> _Problems to work on_
(1) Condense the paragraph of the Kansas City v. Field excerpt that begins "Condemnation proceedings and proceedings to assess benefits" into a short bulleted list that keeps its main facts.
(2) From the Kansas City v. Field excerpt, pull out the passage from "Gage, Ladd &" to "is appellant here." word for word.

Kansas City v. Field
Decision Date | 16 March 1917 |
Docket Number | No. 18229.,18229. |
Citation | 270 Mo. 500,194 S.W. 39 |
Parties | KANSAS CITY v. FIELD. |
Court | Missouri Supreme Court |
Appeal from Circuit Court, Jackson County; Joseph A. Guthrie, Judge.
Condemnation proceedings and proceedings to assess benefits by Kansas City, wherein Richard H. Field, against whose lands an assessment of benefits was made, moved to quash an execution. From refusal to quash, movant appeals. Reversed and remanded, with direction to sustain the motion to quash.
Gage, Ladd & Small and R. H. Field, all of Kansas City, for appellant. J. A. Harzfeld, Jay M. Lee, Delbert J. Haff, Edwin C. Meservey, and Charles W. German, all of Kansas City (William C. Michaels, of Kansas City, of counsel), for respondent.
This is an appeal from the circuit court of Jackson county, wherein upon motion to that end, the court refused to quash an execution which had been levied upon the land of movant, who is appellant here.

> _Dataset extract_
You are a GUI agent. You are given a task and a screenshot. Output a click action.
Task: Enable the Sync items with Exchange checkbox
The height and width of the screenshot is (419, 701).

> _Exercise answers_
(1)
- Kansas City brought condemnation proceedings and proceedings to assess benefits.
- Richard H. Field, whose lands were assessed for benefits, moved to quash an execution.
- The motion was refused, and Field appealed.
- The judgment was reversed and remanded, with direction to sustain the motion to quash.

(2)
Gage, Ladd & Small and R. H. Field, all of Kansas City, for appellant. J. A. Harzfeld, Jay M. Lee, Delbert J. Haff, Edwin C. Meservey, and Charles W. German, all of Kansas City (William C. Michaels, of Kansas City, of counsel), for respondent.
This is an appeal from the circuit court of Jackson county, wherein upon motion to that end, the court refused to quash an execution which had been levied upon the land of movant, who is appellant here.